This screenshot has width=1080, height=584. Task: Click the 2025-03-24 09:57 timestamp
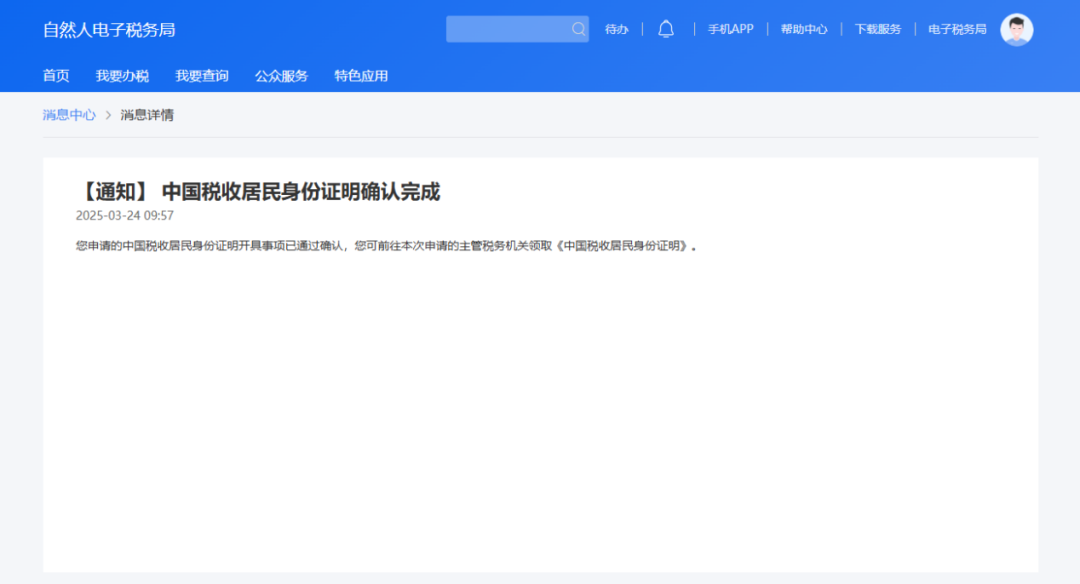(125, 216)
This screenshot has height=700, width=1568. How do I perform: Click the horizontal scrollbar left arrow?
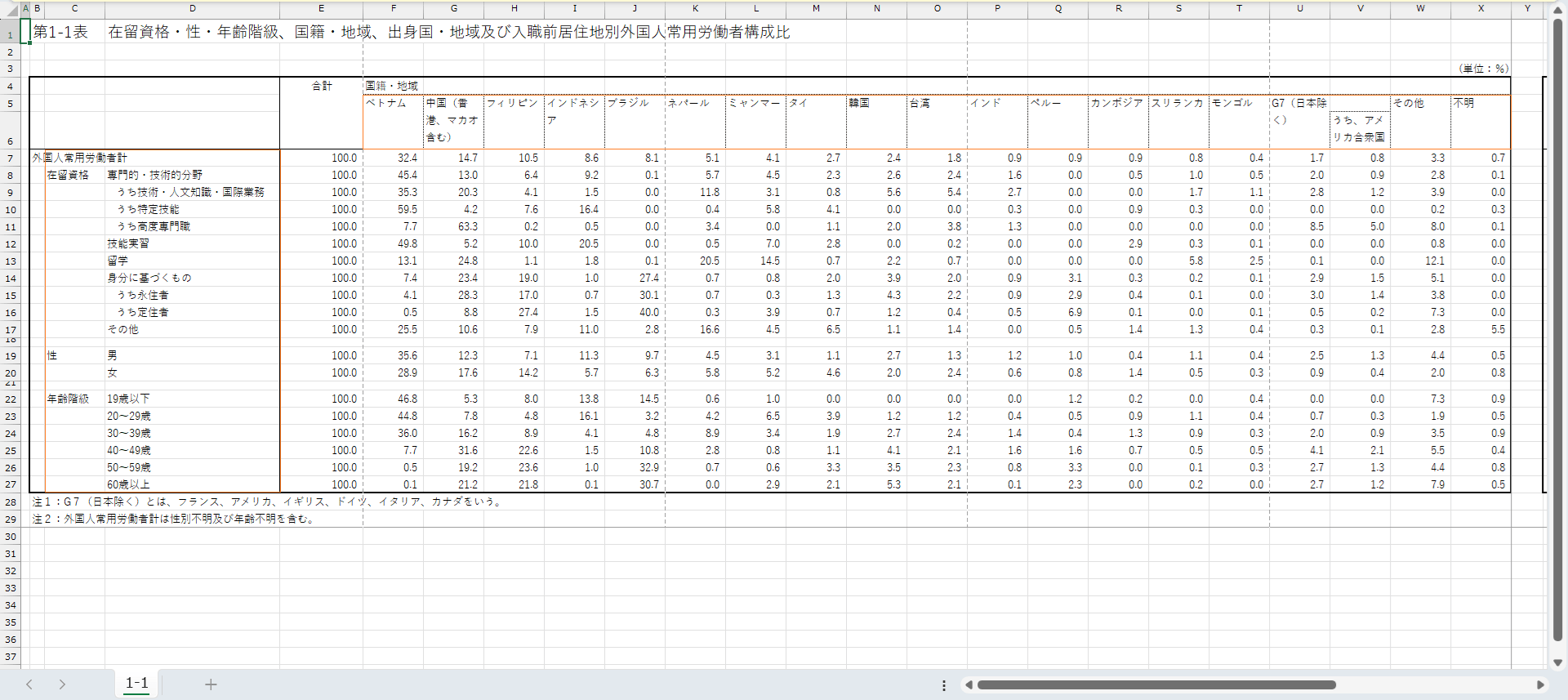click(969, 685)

...

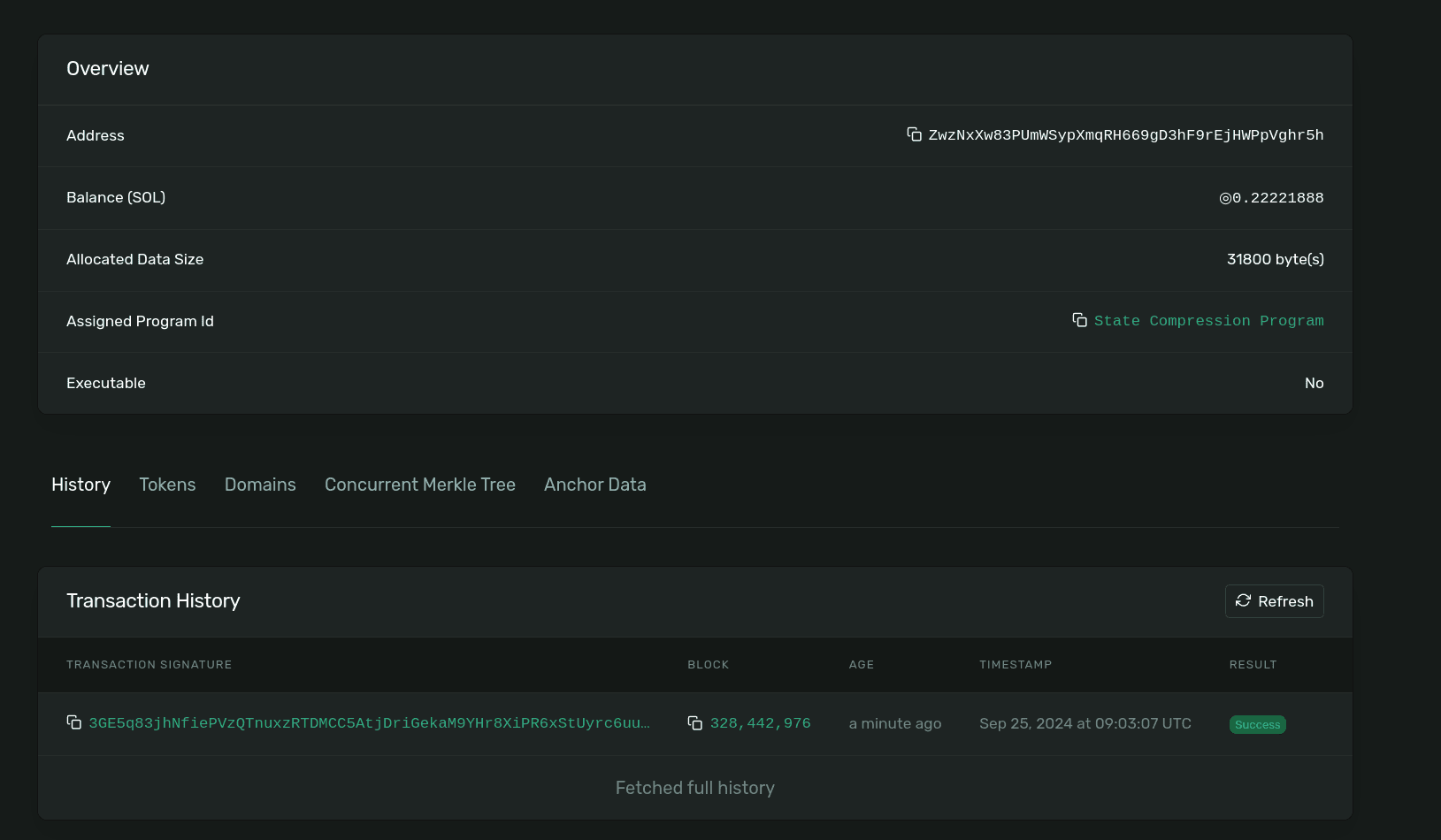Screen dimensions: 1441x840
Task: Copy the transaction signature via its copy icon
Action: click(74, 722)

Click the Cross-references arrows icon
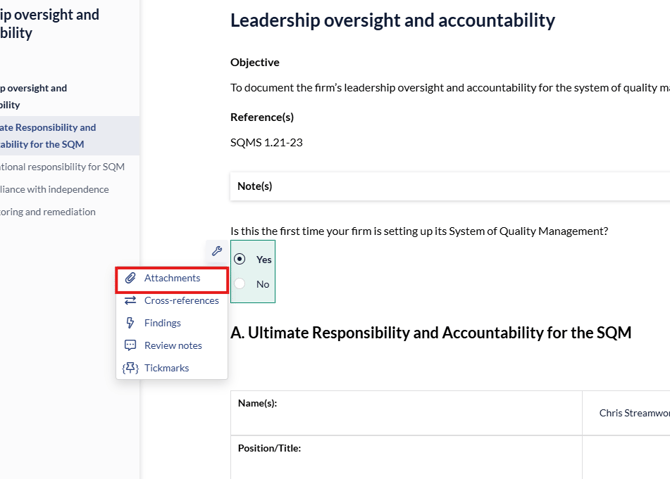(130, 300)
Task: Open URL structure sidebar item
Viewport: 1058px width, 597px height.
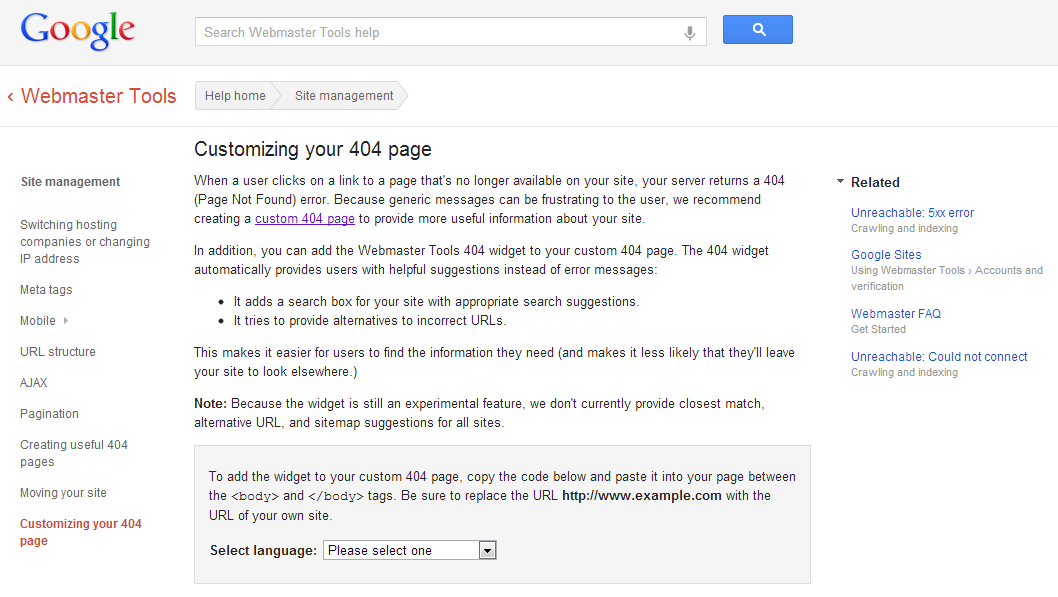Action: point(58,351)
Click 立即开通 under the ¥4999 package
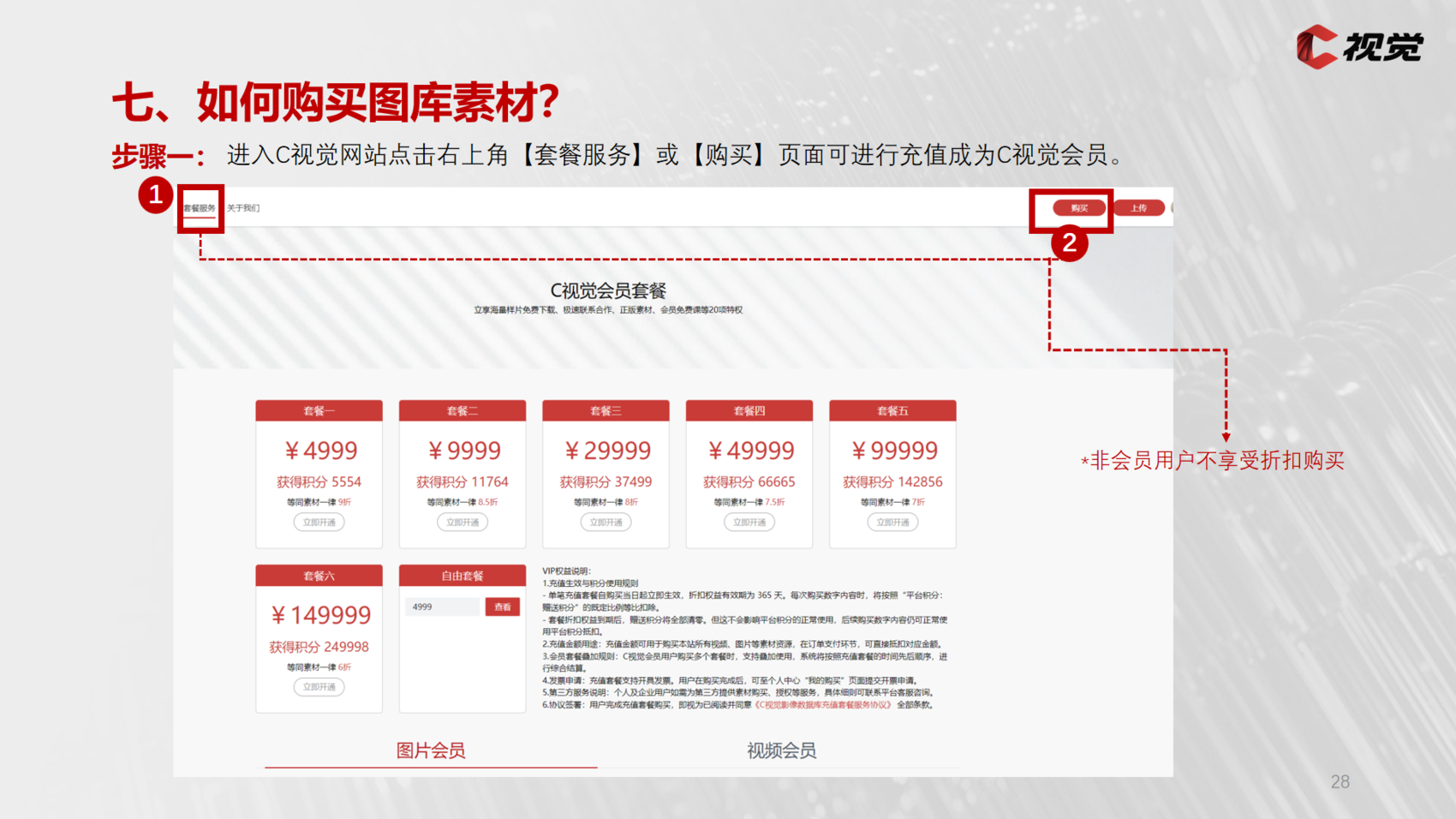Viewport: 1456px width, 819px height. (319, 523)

[GIVEN TASK] Recast the listing, starting at the line containing "This screenshot has width=1080, height=584." and ending at the line containing "click(969, 685)", as a two-column CSV with the columns instruction and response, one row per request. Put each request's text and its answer in their own quoted fields, turn any line breaks into spaces, and leave the pictures out.

[SOLUTION TO THE PROBLEM]
instruction,response
"This screenshot has width=1080, height=584. Task: Click the 2025-03-24 09:57 timestamp","(125, 216)"
"This screenshot has height=700, width=1568. How do I perform: Click the horizontal scrollbar left arrow?","click(969, 685)"